On the Duality Between Quantized Time and States in Dynamic Simulation
Liya Huang, Georgios Tzounas
TL;DR
The paper addresses the computational burden of time-domain power-system simulations by formalizing a duality between time discretization and state quantization via quantized-state system (QSS) methods. It develops a second-order QSS-AB2 scheme and a dual-time formulation where time evolves as $t'(x)=\phi(t)$ with $\phi=1/|f|$, enabling time-step control inspired by classical integrators. An adaptive quantum-size strategy via a PI controller, $\Delta q_{k+1}=\left( {tol/|\sigma_k|}\right)^{\alpha}\left({|\sigma_{k-1}|}/{|\sigma_k|}\right)^{\beta}\Delta q_k$, balances efficiency and accuracy and is compatible with standard implicit solvers.

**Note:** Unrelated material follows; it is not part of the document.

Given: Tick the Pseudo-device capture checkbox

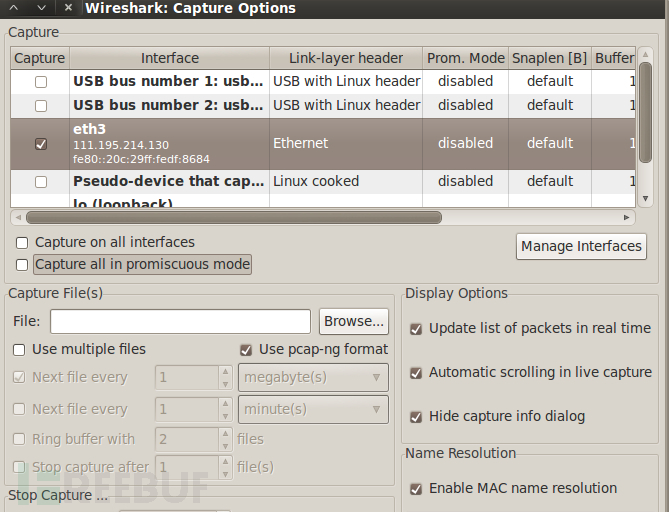Looking at the screenshot, I should (41, 182).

Case studies on a large-scale power-system model demonstrate notable speedups with controlled accuracy, suggesting a new family of numerical methods that blend time discretization and state quantization for dynamic simulations.
Abstract
This letter introduces a formal duality between discrete-time and quantized-state numerical methods. We interpret quantized state system (QSS) methods as integration schemes applied to a dual form of the system model, where time is seen as a state-dependent variable. This perspective enables the definition of novel QSS-based schemes inspired by classical time-integration techniques. As a proof of concept, we illustrate the idea by introducing a QSS Adams-Bashforth method applied to a test equation. We then move to demonstrate how the proposed approach can achieve notable performance improvements in realistic power system simulations.